Aiki Freak

I started practising aikido in Trondheim at Tekisuikan NTNUI Aikido Club in September 2001. I had already decided to practice aikido ten years before, but being a kid in a part of the world where the nearest club was seven hours traveling distance by bus made it difficult. So when I finally had the chance to practice I dived in and submerged myself head to toe. September 2012 I moved to Stockholm to continue my journey on the aiki road.

Since then the daily keiko has been the meaning of my life. Every day there is something new and exciting. I have never had a hard day. Aikido has given me my best friends, connecting me to a huge aiki family all over the world, it brings joy and happiness into my daily life, the keiko heals me from the traumas and injuries life outside the dojo causes, and it gives me a purpose in the world.

In the past I have always been taking notes during aikido seminars and also after normal training sessions when exciting things happens. By doing so I am trying to examine some of my feelings from the keiko. I very often end up with lots of ideas for further study.

The notes are a way for me to try to structure my thoughts from the keiko. By writing it down in a readable format I need to analyze what I felt and try to put it into words. It also helps me finding a direction, by writing I am finding my own priorities and passion. Somehow the writing works like a compass on my journey.

The blog idea came from a need to make some more readable notes. If other people should be able to read it, I will be required to dig deeper in myself to find out what I want to put down on paper in a way that would be possible to read for others than myself. I am just writing things down as they come to my mind, and I try to publish the posts directly, without too much editing; trying to keep them raw and to the point of the moment. The next day I might think in a different way. I am not a writer. I am not trying to bring out any message to other people, but rather using my notes as therapy for myself, increasing my awareness of my own mind and body.

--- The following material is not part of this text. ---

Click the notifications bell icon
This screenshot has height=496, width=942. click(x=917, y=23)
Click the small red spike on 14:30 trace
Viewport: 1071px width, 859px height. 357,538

I just try as much as possible to write from my own thoughts from the keiko, but how I got those thoughts is not always clear to me. The inspiration comes from many places, but often from one person more than others. I might be lost if I should try to list all the sources of my ideas, so I simply skip it. I hope nobody feels that I have stolen somebody else’s idea. For my defense I would like to say that this blog is merely a public extension of my private notebook. Nothing else.

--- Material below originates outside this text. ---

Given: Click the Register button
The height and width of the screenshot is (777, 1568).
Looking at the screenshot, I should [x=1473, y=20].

Enjoy your keiko! Aikido makes people happy 😉

3 thoughts on “Aiki Freak”

  1. You have a very nice blog. I am looking forward to your more recent posts! 😀

  2. Man. I read your blog almost like a book, and you know what? I would really, really, really like to talk to you and practice with you. The latter probably much more than the former. Quite a lot of your personal history seems to match my personal history, quite a lot of what you feel during practice seems to match what I feel during practice, and what you say here just sort of ‘speaks to my heart directly’. So it would just be amazing to meet on a mat somewhere, and maybe also for a beer afterwards, and, you know.